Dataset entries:
# # # # # # #

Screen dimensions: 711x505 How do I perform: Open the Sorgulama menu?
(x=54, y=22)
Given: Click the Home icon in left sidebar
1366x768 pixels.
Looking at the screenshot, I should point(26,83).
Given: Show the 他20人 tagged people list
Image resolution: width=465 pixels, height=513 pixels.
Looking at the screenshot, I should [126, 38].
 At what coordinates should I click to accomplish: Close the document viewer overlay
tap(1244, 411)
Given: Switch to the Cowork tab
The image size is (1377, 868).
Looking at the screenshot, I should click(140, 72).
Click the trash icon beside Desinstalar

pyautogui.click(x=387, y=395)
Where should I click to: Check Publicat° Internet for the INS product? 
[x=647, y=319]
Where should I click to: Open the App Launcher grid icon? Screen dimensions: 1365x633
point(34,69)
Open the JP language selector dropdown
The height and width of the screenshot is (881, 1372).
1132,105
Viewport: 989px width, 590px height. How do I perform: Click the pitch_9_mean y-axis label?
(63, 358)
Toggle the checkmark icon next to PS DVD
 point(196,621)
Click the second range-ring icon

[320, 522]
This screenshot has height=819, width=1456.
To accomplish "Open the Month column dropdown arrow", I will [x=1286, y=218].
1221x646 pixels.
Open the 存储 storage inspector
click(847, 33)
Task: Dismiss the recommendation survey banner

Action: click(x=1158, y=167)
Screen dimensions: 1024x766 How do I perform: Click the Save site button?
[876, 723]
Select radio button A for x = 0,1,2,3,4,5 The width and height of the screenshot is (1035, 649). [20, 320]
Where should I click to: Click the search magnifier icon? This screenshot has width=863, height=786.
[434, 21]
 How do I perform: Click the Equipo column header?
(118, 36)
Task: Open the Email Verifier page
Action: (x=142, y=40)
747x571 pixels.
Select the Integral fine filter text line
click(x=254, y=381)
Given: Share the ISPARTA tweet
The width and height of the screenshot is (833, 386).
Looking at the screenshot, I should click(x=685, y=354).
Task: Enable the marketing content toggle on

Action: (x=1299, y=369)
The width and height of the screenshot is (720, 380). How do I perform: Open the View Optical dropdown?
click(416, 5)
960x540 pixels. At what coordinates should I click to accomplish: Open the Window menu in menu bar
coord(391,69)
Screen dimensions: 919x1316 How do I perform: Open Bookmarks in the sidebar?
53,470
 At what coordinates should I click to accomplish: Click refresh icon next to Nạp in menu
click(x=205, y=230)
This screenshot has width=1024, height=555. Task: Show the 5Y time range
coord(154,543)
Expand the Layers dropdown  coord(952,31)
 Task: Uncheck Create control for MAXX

# # # # # # #

TASK TO CARRY OUT:
Set all of the records down again, exactly as they stand.

RESPONSE AREA:
Screen dimensions: 711x505 How do I perform: Open the Sorgulama menu?
(x=54, y=22)
Given: Click the Home icon in left sidebar
1366x768 pixels.
Looking at the screenshot, I should point(26,83).
Given: Show the 他20人 tagged people list
Image resolution: width=465 pixels, height=513 pixels.
Looking at the screenshot, I should [126, 38].
 At what coordinates should I click to accomplish: Close the document viewer overlay
tap(1244, 411)
Given: Switch to the Cowork tab
The image size is (1377, 868).
Looking at the screenshot, I should click(140, 72).
Click the trash icon beside Desinstalar

pyautogui.click(x=387, y=395)
Where should I click to: Check Publicat° Internet for the INS product? 
[x=647, y=319]
Where should I click to: Open the App Launcher grid icon? Screen dimensions: 1365x633
point(34,69)
Open the JP language selector dropdown
The height and width of the screenshot is (881, 1372).
1132,105
Viewport: 989px width, 590px height. How do I perform: Click the pitch_9_mean y-axis label?
(63, 358)
Toggle the checkmark icon next to PS DVD
 point(196,621)
Click the second range-ring icon

[320, 522]
This screenshot has height=819, width=1456.
To accomplish "Open the Month column dropdown arrow", I will [x=1286, y=218].
1221x646 pixels.
Open the 存储 storage inspector
click(847, 33)
Task: Dismiss the recommendation survey banner

Action: click(x=1158, y=167)
Screen dimensions: 1024x766 How do I perform: Click the Save site button?
[876, 723]
Select radio button A for x = 0,1,2,3,4,5 The width and height of the screenshot is (1035, 649). [20, 320]
Where should I click to: Click the search magnifier icon? This screenshot has width=863, height=786.
[434, 21]
 How do I perform: Click the Equipo column header?
(118, 36)
Task: Open the Email Verifier page
Action: (x=142, y=40)
747x571 pixels.
Select the Integral fine filter text line
click(x=254, y=381)
Given: Share the ISPARTA tweet
The width and height of the screenshot is (833, 386).
Looking at the screenshot, I should click(x=685, y=354).
Task: Enable the marketing content toggle on

Action: (x=1299, y=369)
The width and height of the screenshot is (720, 380). How do I perform: Open the View Optical dropdown?
click(416, 5)
960x540 pixels. At what coordinates should I click to accomplish: Open the Window menu in menu bar
coord(391,69)
Screen dimensions: 919x1316 How do I perform: Open Bookmarks in the sidebar?
53,470
 At what coordinates should I click to accomplish: Click refresh icon next to Nạp in menu
click(x=205, y=230)
This screenshot has width=1024, height=555. Task: Show the 5Y time range
coord(154,543)
Expand the Layers dropdown  coord(952,31)
 Task: Uncheck Create control for MAXX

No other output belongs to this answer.